--- start ---

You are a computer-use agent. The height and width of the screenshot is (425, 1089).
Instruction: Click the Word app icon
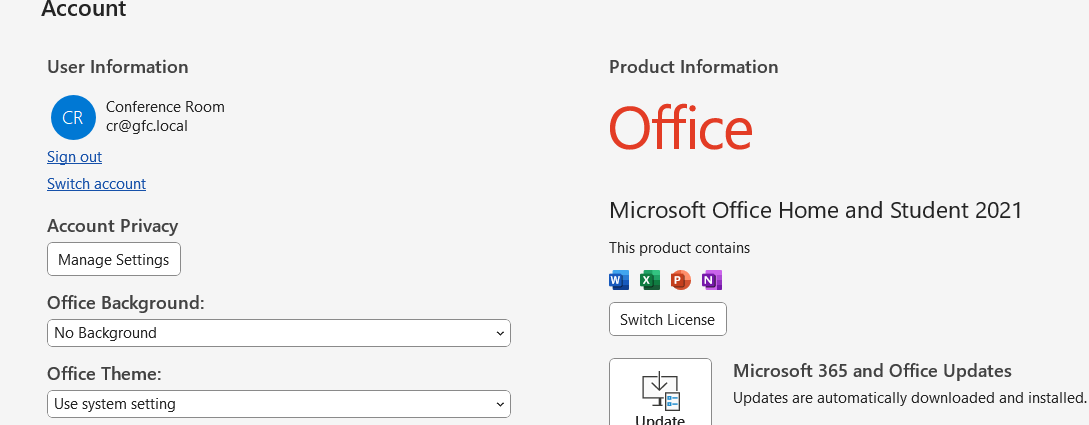pos(619,280)
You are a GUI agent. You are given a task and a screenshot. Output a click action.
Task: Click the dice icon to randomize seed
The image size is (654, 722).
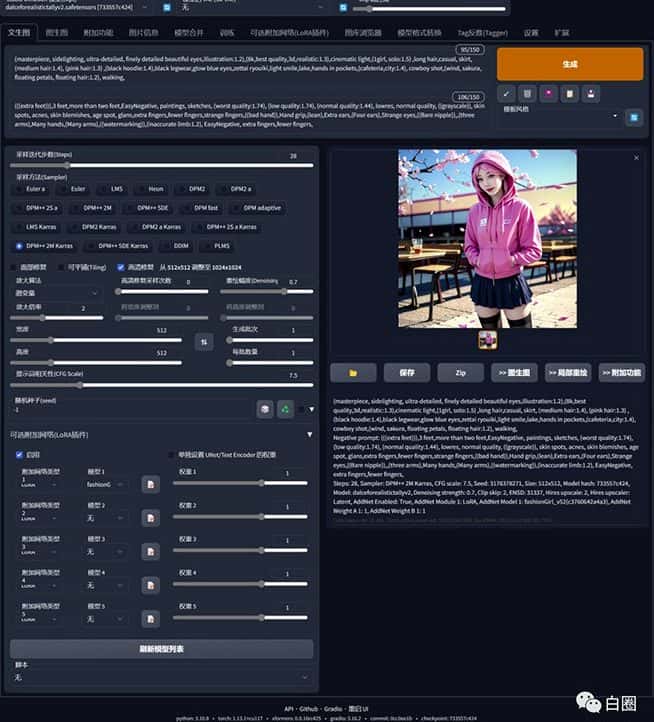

--- end ---

Put every line of the items above into a numbered list, skipping blank lines and leaving out the pictures.

1. You are a computer-use agent. The height and width of the screenshot is (425, 1089).
2. Instruction: Click the Word app icon
3. pos(619,280)
4. You are a GUI agent. You are given a task and a screenshot. Output a click action.
5. Task: Click the dice icon to randomize seed
6. The image size is (654, 722).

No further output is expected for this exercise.